** SHORT EXERCISE **
Update the lines from the one that contains "Choose the Circle light cone shape" through the one that contains "pos(1383,575)" by replacing "Circle" with "Square" and leaving everything else unchanged. Return only those lines.

** RECORD LIST **
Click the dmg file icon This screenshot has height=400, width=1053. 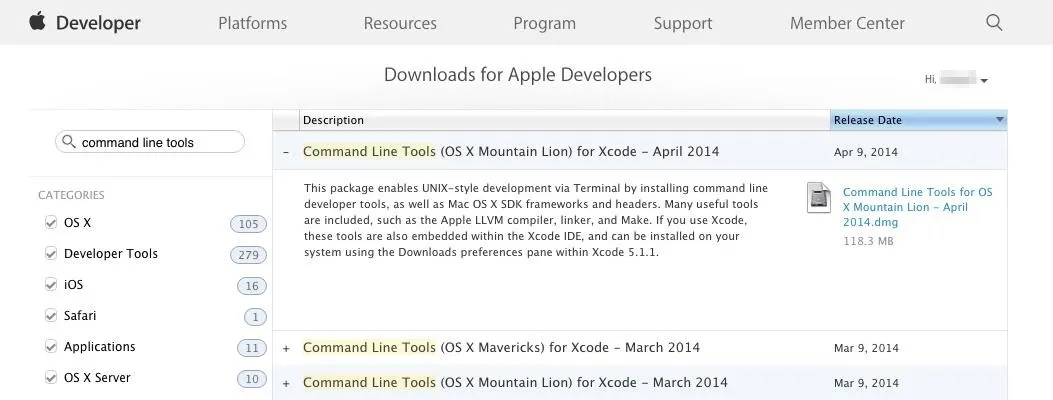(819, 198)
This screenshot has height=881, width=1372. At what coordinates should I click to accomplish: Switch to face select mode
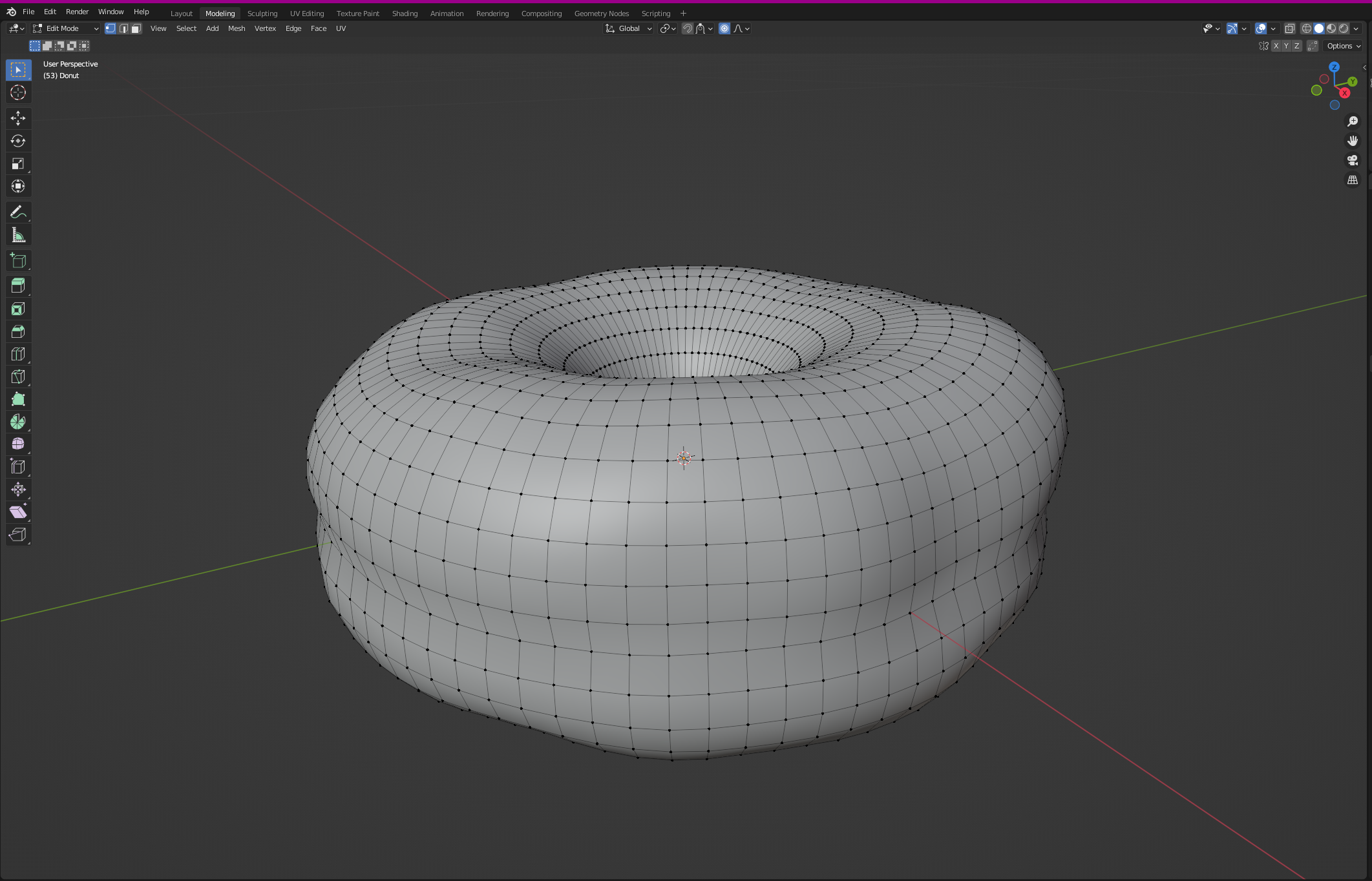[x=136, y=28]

...

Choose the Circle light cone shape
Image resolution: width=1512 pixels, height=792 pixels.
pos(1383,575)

** ANSWER FOR THIS EXERCISE **
Choose the Square light cone shape
Image resolution: width=1512 pixels, height=792 pixels.
pos(1383,575)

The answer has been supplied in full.